• Vos consignes:
Poursuivez le poème adressé au mont en reprenant juste après son dernier vers.

Toi, mont, seul immuable dans le chaos des montagnes,

pente sans refuge, sommet sans nom,

neige éternelle qui fait pâlir les étoiles,

toi qui portes à tes flancs de grandes vallées

où l’âme de la terre s’exhale en odeurs de fleurs.

Me suis-je enfin perdu en toi,

uni au basalte comme un métal inconnu?

Plein de vénération, je me confonds à ta roche,

et partout je me heurte à ta dureté.

Ou bien est-ce l’angoisse qui m’étreint,

l’angoisse profonde des trop grandes villes,

où tu m’as enfoncé jusqu’au cou?

Ah, si seulement un homme pouvait dire

toute leur insanité et toute leur horreur,

aussitôt tu te lèverais, première tempête de monde,

et les chasserais devant toi comme de la poussière_

Mais si tu veux que ce soit moi qui parle,

je ne le pourrai pas, car je ne comprends rien;

et ma bouche, comme une blessure,

ne demande qu’à se fermer,

et mes mains sont collées à mes côtés comme des chiens

qui restent sourds à tout appel.

Et pourtant, une fois, tu me feras parler.

Que je sois le veilleur de tous tes horizons

Permets à mon regard plus hardi et plus vaste

d’embrasser soudain l’étendue des mers.

Fais que je suive la marche des fleuves

afin qu’au delà des rumeurs de leurs rives

j’entende monter la voix silencieuse de la nuit.

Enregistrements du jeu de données
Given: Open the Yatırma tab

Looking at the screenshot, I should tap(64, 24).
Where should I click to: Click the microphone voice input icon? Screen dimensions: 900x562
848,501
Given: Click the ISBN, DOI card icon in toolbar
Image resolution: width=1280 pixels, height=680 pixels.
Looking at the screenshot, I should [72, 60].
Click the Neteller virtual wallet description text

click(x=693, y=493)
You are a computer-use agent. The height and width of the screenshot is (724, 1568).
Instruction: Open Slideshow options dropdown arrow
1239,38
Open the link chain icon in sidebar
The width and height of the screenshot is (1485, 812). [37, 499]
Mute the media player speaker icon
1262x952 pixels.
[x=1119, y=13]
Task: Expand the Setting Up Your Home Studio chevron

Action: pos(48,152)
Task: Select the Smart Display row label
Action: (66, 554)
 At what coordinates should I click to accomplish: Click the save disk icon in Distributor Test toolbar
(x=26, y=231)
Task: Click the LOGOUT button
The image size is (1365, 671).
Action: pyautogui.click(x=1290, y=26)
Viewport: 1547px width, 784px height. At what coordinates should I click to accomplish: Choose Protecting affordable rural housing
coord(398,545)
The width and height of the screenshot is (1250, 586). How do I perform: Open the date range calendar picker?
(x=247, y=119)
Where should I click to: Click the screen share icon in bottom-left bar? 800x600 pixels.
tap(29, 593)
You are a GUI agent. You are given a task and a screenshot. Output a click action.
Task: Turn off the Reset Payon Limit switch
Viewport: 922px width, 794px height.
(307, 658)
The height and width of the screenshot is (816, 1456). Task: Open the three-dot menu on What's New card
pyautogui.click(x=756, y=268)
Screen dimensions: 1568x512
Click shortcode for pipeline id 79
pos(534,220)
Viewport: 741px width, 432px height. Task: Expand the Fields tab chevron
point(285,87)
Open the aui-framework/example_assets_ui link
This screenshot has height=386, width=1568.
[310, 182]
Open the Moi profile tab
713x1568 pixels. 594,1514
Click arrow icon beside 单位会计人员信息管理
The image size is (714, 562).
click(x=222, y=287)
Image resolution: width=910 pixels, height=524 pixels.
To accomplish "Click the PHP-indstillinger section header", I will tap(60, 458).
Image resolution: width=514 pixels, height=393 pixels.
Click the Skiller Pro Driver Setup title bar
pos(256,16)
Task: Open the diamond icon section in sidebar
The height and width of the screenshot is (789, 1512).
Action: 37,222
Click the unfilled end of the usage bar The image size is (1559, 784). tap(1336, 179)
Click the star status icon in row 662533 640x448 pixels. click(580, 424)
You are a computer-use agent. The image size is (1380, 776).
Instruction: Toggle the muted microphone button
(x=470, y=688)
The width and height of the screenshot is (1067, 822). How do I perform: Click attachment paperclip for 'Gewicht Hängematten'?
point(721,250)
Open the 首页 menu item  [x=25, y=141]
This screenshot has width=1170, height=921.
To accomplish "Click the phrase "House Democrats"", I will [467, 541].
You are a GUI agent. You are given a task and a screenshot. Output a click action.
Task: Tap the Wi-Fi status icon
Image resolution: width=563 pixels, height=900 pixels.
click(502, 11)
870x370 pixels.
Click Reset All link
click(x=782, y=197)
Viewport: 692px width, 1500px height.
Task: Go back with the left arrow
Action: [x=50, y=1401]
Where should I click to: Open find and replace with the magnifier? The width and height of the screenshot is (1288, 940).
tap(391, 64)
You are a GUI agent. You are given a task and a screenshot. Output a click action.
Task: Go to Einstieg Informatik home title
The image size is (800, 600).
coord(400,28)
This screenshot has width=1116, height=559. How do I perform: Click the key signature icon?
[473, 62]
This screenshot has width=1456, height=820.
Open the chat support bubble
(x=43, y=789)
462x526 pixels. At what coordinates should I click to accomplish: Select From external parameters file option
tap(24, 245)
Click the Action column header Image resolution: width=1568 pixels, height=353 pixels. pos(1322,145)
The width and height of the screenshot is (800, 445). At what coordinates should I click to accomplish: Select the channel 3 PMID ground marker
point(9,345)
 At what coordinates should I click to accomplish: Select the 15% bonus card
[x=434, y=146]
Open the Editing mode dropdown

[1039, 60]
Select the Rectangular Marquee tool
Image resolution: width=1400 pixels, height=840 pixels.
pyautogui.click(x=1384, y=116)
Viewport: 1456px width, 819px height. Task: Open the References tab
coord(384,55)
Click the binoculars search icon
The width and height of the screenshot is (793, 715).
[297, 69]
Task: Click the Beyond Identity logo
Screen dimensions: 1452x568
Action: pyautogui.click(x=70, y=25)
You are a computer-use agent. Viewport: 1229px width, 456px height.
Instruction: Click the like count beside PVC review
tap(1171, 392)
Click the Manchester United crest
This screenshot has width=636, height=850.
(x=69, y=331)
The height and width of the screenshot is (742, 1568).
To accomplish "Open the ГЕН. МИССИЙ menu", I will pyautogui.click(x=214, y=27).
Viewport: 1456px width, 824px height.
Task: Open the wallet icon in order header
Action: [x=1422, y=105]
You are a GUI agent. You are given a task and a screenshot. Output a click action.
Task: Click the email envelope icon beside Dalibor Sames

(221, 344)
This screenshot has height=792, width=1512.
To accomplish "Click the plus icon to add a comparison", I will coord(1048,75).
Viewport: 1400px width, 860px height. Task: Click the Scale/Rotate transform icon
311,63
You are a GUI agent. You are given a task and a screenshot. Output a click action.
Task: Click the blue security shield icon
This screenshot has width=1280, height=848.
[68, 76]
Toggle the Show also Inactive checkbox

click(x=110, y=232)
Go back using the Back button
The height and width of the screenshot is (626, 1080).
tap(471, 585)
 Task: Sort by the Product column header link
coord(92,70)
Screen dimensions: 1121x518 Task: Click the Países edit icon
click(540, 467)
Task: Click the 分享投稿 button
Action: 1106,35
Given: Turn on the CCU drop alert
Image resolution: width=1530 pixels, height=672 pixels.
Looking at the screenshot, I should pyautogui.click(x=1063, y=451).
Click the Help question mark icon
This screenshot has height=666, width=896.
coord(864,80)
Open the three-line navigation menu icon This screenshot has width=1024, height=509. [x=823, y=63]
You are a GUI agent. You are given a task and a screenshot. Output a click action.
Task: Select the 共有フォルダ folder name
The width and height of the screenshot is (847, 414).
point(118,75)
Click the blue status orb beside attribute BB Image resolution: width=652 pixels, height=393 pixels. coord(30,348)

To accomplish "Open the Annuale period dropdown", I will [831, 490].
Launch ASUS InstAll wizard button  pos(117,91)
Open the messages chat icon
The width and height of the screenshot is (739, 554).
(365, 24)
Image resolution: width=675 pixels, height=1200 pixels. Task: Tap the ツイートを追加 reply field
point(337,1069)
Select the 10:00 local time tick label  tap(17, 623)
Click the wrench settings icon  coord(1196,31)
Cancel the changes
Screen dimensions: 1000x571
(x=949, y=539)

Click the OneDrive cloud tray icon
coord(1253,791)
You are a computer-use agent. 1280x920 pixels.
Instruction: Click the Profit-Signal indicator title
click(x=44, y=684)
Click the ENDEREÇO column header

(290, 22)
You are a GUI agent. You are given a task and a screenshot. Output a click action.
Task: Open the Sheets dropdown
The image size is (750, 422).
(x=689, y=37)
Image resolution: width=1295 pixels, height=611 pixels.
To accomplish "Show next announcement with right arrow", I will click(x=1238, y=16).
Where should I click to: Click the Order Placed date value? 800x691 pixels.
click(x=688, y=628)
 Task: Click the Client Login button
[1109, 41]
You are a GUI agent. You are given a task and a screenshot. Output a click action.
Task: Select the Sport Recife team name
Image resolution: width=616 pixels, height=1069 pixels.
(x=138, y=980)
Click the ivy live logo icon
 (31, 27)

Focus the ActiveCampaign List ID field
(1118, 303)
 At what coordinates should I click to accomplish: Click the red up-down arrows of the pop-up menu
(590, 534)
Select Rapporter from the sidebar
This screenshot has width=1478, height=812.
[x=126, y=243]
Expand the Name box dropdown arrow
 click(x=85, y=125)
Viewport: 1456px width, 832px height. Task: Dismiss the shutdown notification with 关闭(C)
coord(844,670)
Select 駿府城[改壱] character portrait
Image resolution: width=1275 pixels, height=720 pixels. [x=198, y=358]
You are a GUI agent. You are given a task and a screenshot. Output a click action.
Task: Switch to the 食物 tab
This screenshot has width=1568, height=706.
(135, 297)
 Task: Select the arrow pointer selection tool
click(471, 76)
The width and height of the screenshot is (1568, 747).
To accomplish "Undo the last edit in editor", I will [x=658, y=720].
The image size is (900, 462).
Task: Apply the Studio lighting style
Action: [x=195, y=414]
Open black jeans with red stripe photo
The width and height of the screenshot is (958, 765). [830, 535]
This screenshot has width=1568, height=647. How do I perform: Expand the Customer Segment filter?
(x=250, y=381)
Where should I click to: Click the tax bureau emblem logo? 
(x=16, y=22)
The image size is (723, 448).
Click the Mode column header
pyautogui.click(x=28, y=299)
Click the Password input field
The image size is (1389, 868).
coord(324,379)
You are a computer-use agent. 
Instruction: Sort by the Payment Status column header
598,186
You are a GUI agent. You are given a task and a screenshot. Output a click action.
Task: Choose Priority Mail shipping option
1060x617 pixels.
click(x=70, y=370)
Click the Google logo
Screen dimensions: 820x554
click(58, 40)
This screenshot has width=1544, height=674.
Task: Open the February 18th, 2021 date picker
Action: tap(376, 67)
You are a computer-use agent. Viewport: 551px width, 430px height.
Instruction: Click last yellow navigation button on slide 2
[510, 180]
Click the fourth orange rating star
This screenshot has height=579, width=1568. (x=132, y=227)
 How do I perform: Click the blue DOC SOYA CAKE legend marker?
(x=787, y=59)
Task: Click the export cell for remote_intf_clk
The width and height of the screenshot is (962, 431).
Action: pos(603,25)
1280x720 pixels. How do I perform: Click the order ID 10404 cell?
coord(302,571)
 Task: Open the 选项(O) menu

• Résultat:
Conduis-moi dans tes plaines battues de tous les vents

où d’âpres monastères ensevelissent entre leurs murs,

comme dans un linceul, des vies qui n’ont pas vécu

Car les grandes villes, Seigneur, sont maudites;

la panique des incendies couve dans leur sein

et elles n’ont pas de pardon à attendre

et leur temps leur est compté.

Là, des hommes insatisfaits peinent à vivre

et meurent sans savoir pourquoi ils ont souffert;

et aucun d’eux n’a vu la pauvre grimace

qui s’est substituée au fond des nuits sans nom

au sourire heureux d’un peuple plein de foi.

Ils vont au hasard, avilis par l’effort

de servir sans ardeur des choses dénuées de sens,

et leurs vêtements s’usent peu à peu,

et leurs belles mains vieillissent trop tôt.

La foule les bouscule et passe indifférente,

bien qu’ils soient hésitants et faibles,

seuls les chiens craintifs qui n’ont pas de gîte

les suivent un moment en silence.

Ils sont livrés à une multitude de bourreaux

et le coup de chaque heure leur fait mal;

ils rôdent, solitaires, autour des hopitaux

en attendant leur admission avec angoisse.

La mort est là. Non celle dont la voix

les a miraculeusement touchés dans leurs enfances,

mais la petite mort comme on la comprend là;

tandis que leur propre fin pend en eux comme un fruit

aigre, vert, et qui ne mûrit pas.

O mon Dieu, donne à chacun sa propre mort,

donne à chacun la mort née de sa propre vie

où il connut l’amour et la misère.

Car nous ne sommes que l’écorce, que la feuille,

mais le fruit qui est au centre de tout

c’est la grande mort que chacun porte en soi.

C’est pour elle que les jeunes filles s’épanouissent,

et que les enfants rêvent d’être des hommes

et que les adolescents font des femmes leurs confidentes

d’une angoisse que personne d’autres n’accueille.

C’est pour elle que toutes les choses subsistent éternellement

même si le temps a effacé le souvenir,

et quiconque dans sa vie s’efforce de créer,

enclôt ce fruit d’un univers

qui tour à tour le gèle et le réchauffe.

Dans ce fruit peut entrer toute la chaleur

des coeurs et l’éclat blanc des pensées;

mais des anges sont venus comme une nuée d’oiseaux

et tous les fruits étaient encore verts.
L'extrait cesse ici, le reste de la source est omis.